Towering words of truth of the fisherman binded them with the light - and these ties they carelessly cut. Into the streets he was thrown, to proselytize to the dogs and cats and rats, for no human had ears. Wandering warlords of the street in fruitless hopes of ill-gotten glory and power-laden puke, chased him down every blind alley. "Pretty, pretty people we be!" Passing by in stolen Mercedes, believers of blight whipped the fisherman with god's own poverty, cackling as his speaking teeth dropped out and his healing heart dreamed ever fewer beats.

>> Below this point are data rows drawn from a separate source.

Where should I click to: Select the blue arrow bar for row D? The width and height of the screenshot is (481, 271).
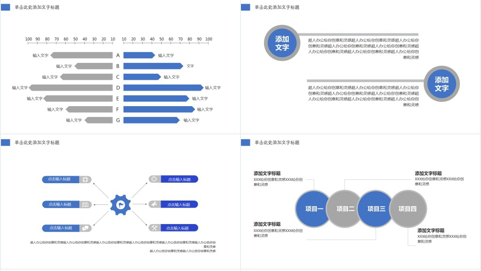click(x=163, y=87)
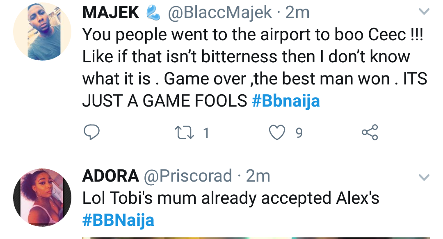Open the #BBNaija hashtag in ADORA's tweet

coord(118,220)
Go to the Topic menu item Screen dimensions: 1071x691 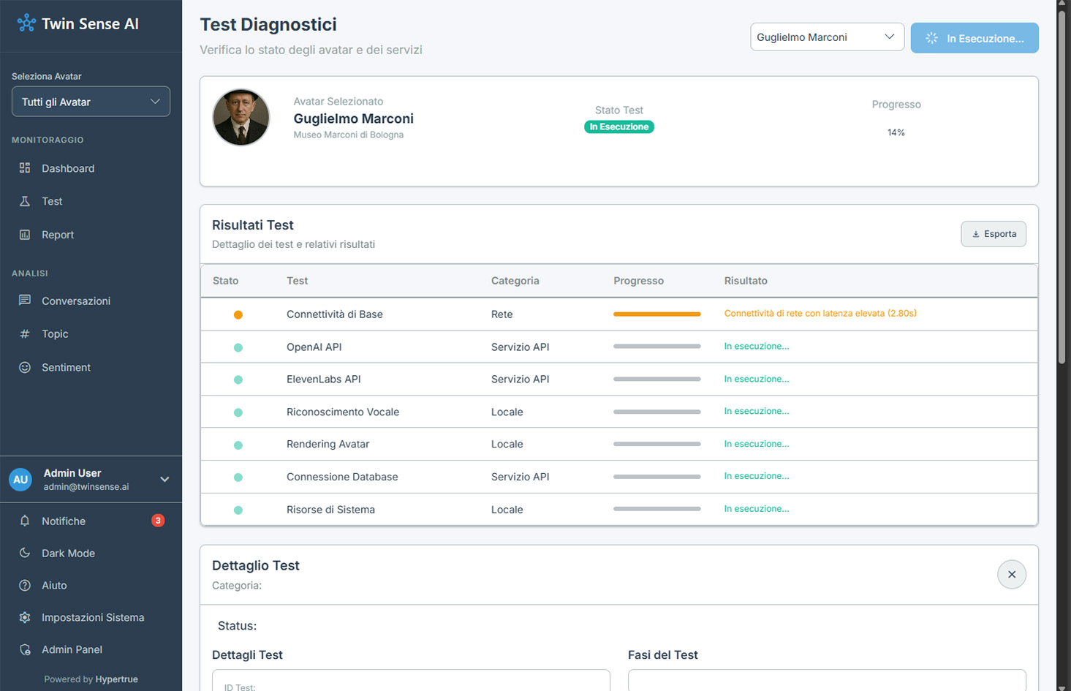55,333
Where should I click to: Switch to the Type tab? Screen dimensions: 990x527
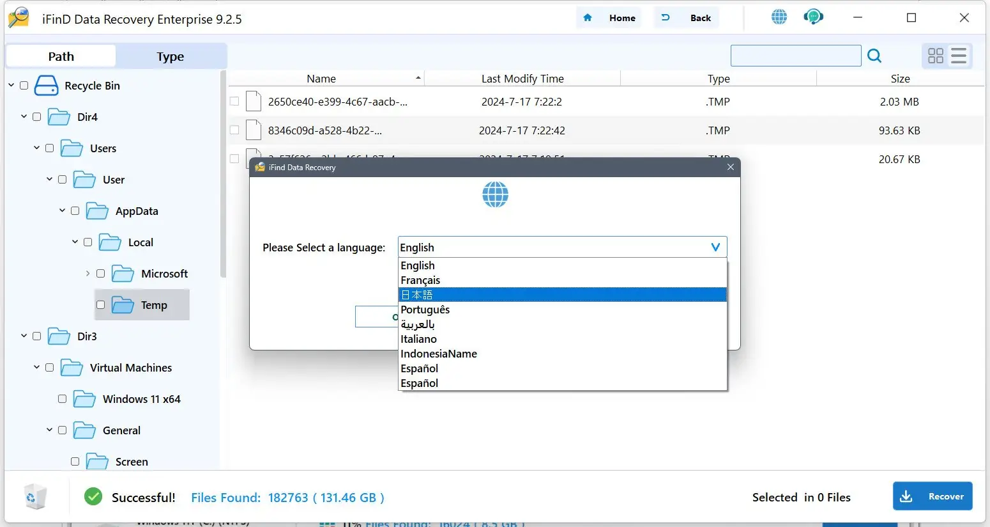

And for the fisherman's honor, no soul came walking in to hold the line. A Doubtless Decree was issued as Holy Law, giving its perpetrators godly goose bumps: "His is a death that must be, forever be and only be, so help us, god." For all of this time and any times after, this Holy Oath shall give a god's blessing of goodness. The last sounds of the fisherman were drowned by the victory clinks of crystal glassware and greed gone wild.

Until now...

Eyes on the prize?

The Banker's vengeful eyes sparkled in champagne reflections, weaving wealthy woe with plans to steal from the poor and give to the rich. Men of proud paper found erotic ecstasy in such rapacious wrath. "After all, unprized peasants would rip our horny plenty if they could!" And of those of worthless work, the Banker religioned a credo of savored slavery sold as salvation, an honest day's work for a dishonest pat on the hollowed head. "Oooh, you make greedy fun!" squealed the piggly classless. Puffing on a succumbing cigar, the High Plains Banker blew sarcastic smoke on their spellbound sins. "To hell's home for all!" And the hearing ears grew nearer.

Vampires of the day they'd be - for not even the exposing daylight can kill such wonderful wickedness! Hateful howls are the word as the knifing knives shear the sheep but who can hear when so powerfully possessed? "Save my life I'm going down for the last time!" - but not even its victims dare refute the universal love for the Doubtless Decree, from which all goodness flows. In guilt's guidance, fleeing sheep line up for the hangman's noose hoping fiduciary fidelity prove them worthy in the Banker's eyes. The Banker laughing spreads his wings, "There's no answer but my answer! There's no voice but my voice! There's no dream but my dream!"

Fanned by fault-finding fiends, the Banker hangs the relished relic of a dangling dollar over the side of a hard-hearted cliff. Seeing this, the comely cattle dive off head first hoping to grab electric boots and mohair suits. Even as death became them, the puzzled participants wondered how the drifting Banker held such a godly grip on their silent souls - serving the Banker even unto defeated death. "What are words for when no one listens at all?" Only during the certainty of the fateful fall of folly does telling truth will out: the banker's ways are a deliverance to doom, an illusion of life. Giving up on the demands of good dreams that must be dreamed, the "pretty, pretty people" design their own demise.